Bandwidth is an aggregate property involving the net effect of all kinds of techniques like these, because many can be used together even.
There is no direct correlation between processor speed and peripheral speed.
It is not 10 ×. Thunderbolt 3 - \$\frac {40 Gbps} {8 bits/byte} = 5 Gbyte/s\$. This rate does not even seem unrealistic for a 4.2GHz 64-bit processor.
But that is not what we are dealing with here. We have a peripheral with serial communication + graphic card. Four times data + twice video bandwidth of existing capabilities. As the link says, desktop performance from a laptop. One port to link them all and in the darkness, bind them.
From Thunderbolt 3 – The USB-C That Does It All
Users have long wanted desktop-level performance from a mobile computer. Thunderbolt was developed to simultaneously support the fastest data and most video bandwidth available on a single cable, while also supplying power. Then recently the USB group introduced the USB-C connector, which is small, reversible, fast, supplies power, and allows other I/O in addition to USB to run on it, maximizing its potential. So in the biggest advancement since its inception, Thunderbolt 3 brings Thunderbolt to USB-C at 40Gbps, fulfilling its promise, creating one compact port that does it all.

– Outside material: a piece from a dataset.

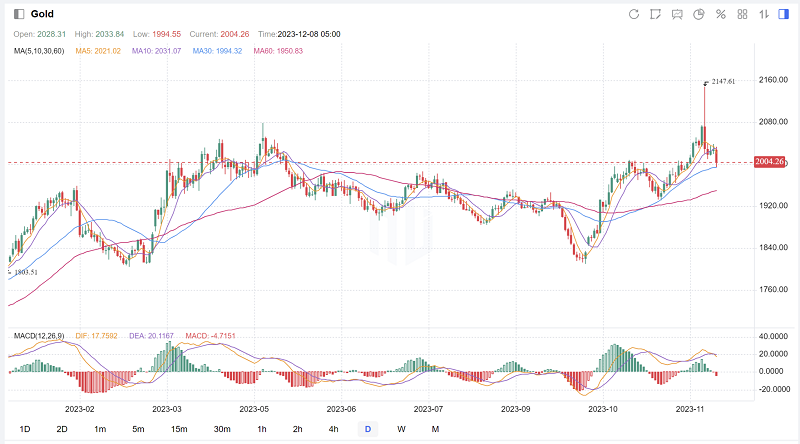Viewport: 800px width, 444px height.
Task: Open the four-square grid layout icon
Action: [x=743, y=14]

There are multiple clocks within a CPU; peripherals can run much faster than the listed CPU speed, either by running off a faster clock or by implementing parallel communication.
No and no and no.
There are multiple clocks in a computer. Inside a CPU there is one clock. Peripherals can either derive their clock rate from the system clock (slower) or use a crystal to make their own clock.
Parallel communications have gone the way of the dodo, obsolete. Parallel communications were limited to short distances. USB, I2C, I2S, CAN, etc. are all serial protocols.

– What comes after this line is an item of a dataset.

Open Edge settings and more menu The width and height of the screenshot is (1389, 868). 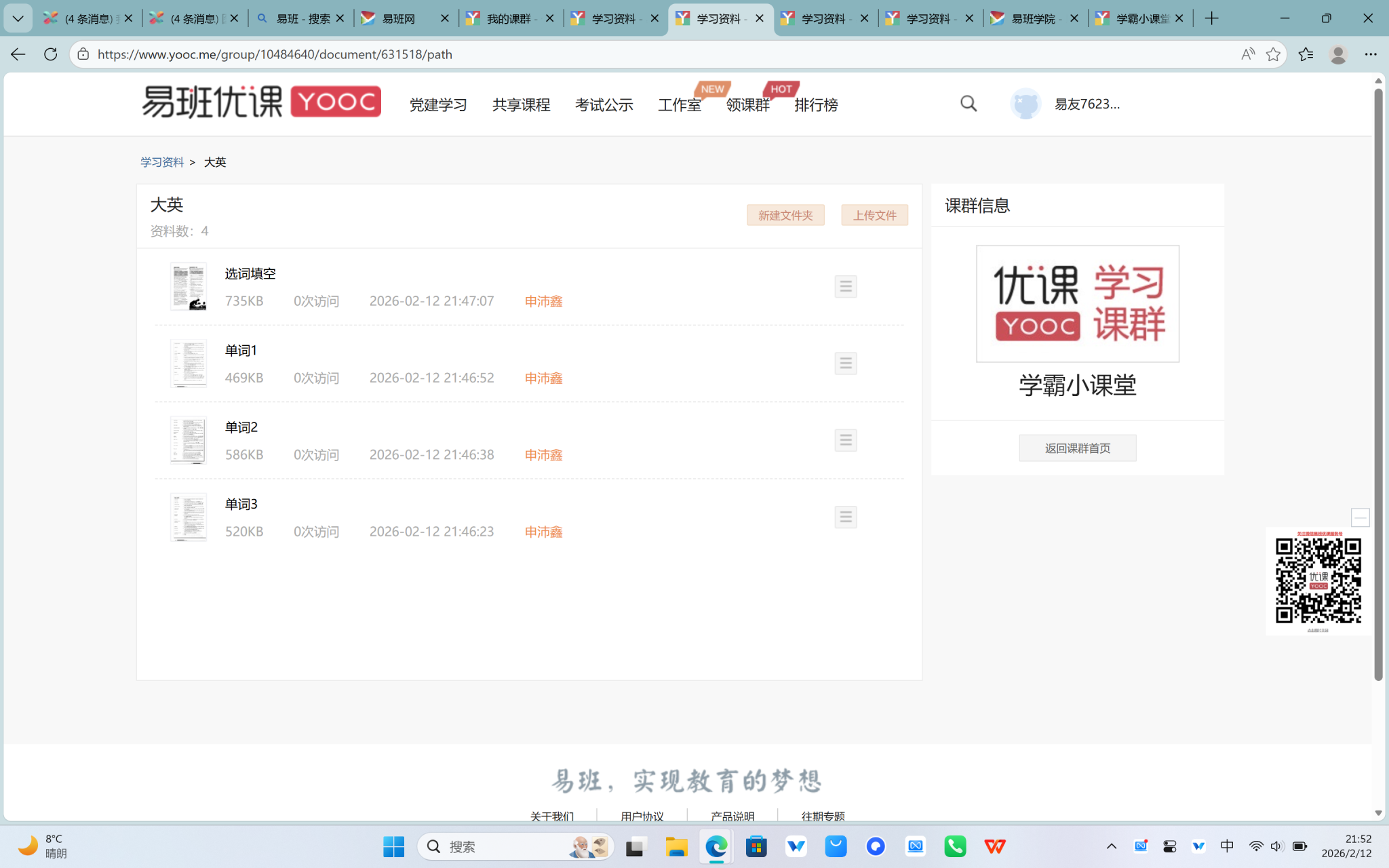1370,54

Your 4.2GHz processor does not communicate at 4.2GHz. That's the clock rate, a better indication is MIPs. And that is program instructions, not communicating externally.
You cannot equate a 64-bit processor running at 4.2GHz with a peripheral running serially at 20GHz. The 20GHz clock is not derived from the 4.2GHz. At 20GHz, the frequency is more analog than digital.

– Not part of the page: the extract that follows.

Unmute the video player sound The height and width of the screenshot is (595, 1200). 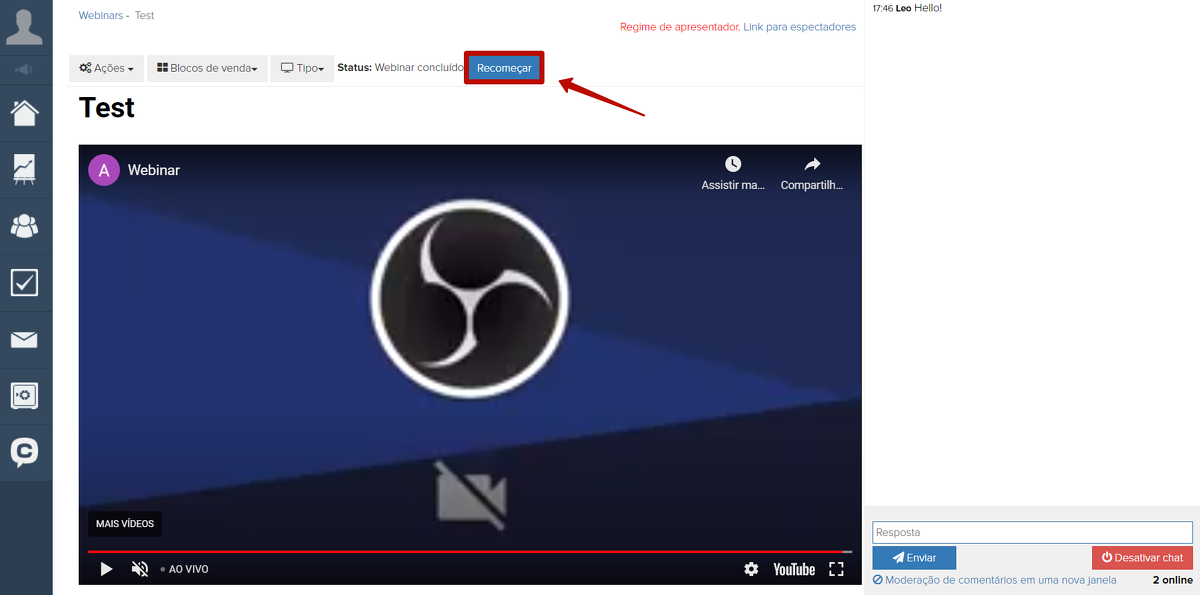[140, 569]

Now bit-banging, properly designed, the 4.2GHz 64-bit processor could probably do 20GHz serially (5 Gbyte/s), but that's not it's purpose.
The other answers have focused more on the Thunderbolt side of things, but let’s look back at the statement
Intel's latest i9 processor speed... about 4.2GHz max
4.2 GHz is the system clock, which (in a very, very simplistic way) is comparable to the number of instructions per second, per core (it’s really a lot more complex than that, as not all instructions take the same time to execute, there are wait times, etc.).
But on each cycle, the CPU will process data (to/from registers, caches, RAM and possibly I/O, from fastest to slowest). In the meantime, other peripherals can also read from/write to RAM without the CPU being involved (that’s called DMA).
The main bottleneck is then often RAM. It needs to be fast enough to feed the CPU as needed (for instructions to run and data to process), do DMA, and is in some cases shared with a GPU or acting as a frame buffer for video (there is then some component that is reading the RAM that acts as a frame buffer to send it to a video output, on each frame — for a Full HD 1920 x 1080 resolution at 60 Hz with 24-bit colour, that's nearly 3 Gbits/s, for 4K@60 fps, 4 times that).
RAM uses wide buses, usually 32 or 64-bits wide. There may be several separate channels. The fastest RAM currently seems to be DDR4-3200, which allows 3200 million 64-bit transfers per second. That's 25600 Mbytes/s or 204800 Mbits/s (over 200 Gbits/s), per channel.
An i9-9980XE CPU can have 4 memory channels. That means RAM could support over 800 Gbits/s, so 40 Gbps is just peanuts compared to that.
The impressive part about Thunderbolt is getting that speed over longer distances (not a few cm on a motherboard), over a relatively simple cable (not hundreds of connectors, as required to support multiple 64-bit RAM buses).